A product liability action as defined in § 12-681 shall be commenced and prosecuted within the period prescribed in § 12-542, except that no product liability action may be commenced and prosecuted if the cause of action accrues more than twelve years after the product was first sold for use or consumption, unless the cause of action is based upon the negligence of the manufacturer or seller or a breach of an express warranty provided by the manufacturer or seller.

[2] Although support for the assertion that Beech aircraft was a 1969 model is found in the allegations of the complaints, the only support provided by the defendant for its assertion that this aircraft was first sold in 1969 is a copy of a purchase order which has no evidentiary value because there has been no proper foundation laid to authenticate it.
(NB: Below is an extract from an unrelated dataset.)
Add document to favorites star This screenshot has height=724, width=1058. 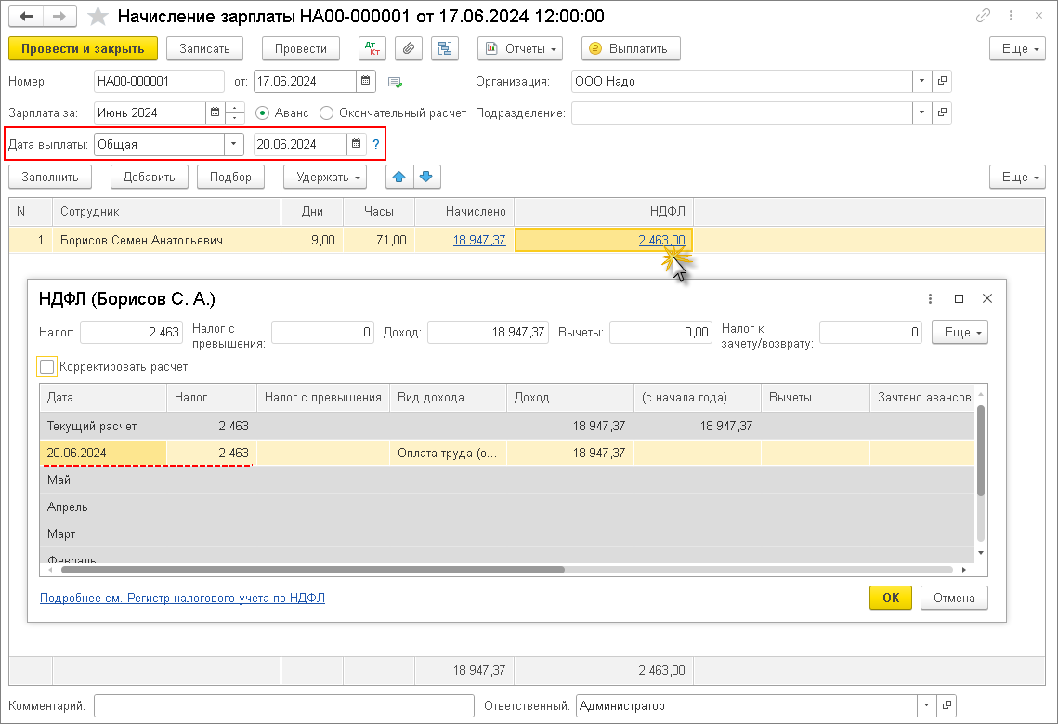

Canada v. Blain's Helicopters, Inc., 831 F.2d 920, 925 (9th Cir.1987) ("It is well settled that unauthenticated documents cannot be considered on a motion for summary judgment.") The plaintiffs have not, however, made any attempt to controvert that assertion and in fact have failed to file any statement of facts setting forth those facts which establish a genuine issue of material fact precluding summary judgment, as required by Local Rule 11(l)(1).

[3] The portion of the plaintiffs' briefs related to their contention that A.R.S. § 12-551 violates the U.S. Constitution is less than two pages long. Normally the Court would not prepare a published opinion on such an inadequately presented issue; in this case, however, the constitutionality of A.R.S. § 12-551 has been raised in previous cases before this Court and the Court believes the time has come to lay the issue to rest.

[4] Ariz. Const. art. 18, § 6 states: "The right of action to recover damages for injuries shall never be abrogated, and the amount recovered shall not be subject to any statutory limitation."

[5] Ariz. Const. art. 2, § 13 states: "No law shall be enacted granting to any citizen, class of citizens, or corporation other than municipal, privileges or immunities which, upon the same terms, shall not equally belong to all citizens or corporations."

[6] Ariz. Const. art. 2 § 4 states: "No person shall be deprived of life, liberty, or property without due process of law."

[7] Not even the dissenting opinion in the Bryant decision, which forms the basis of the plaintiffs' opposition to the pending motions, concluded that A.R.S. § 12-551 violated the due process clauses of either the state or federal constitutions.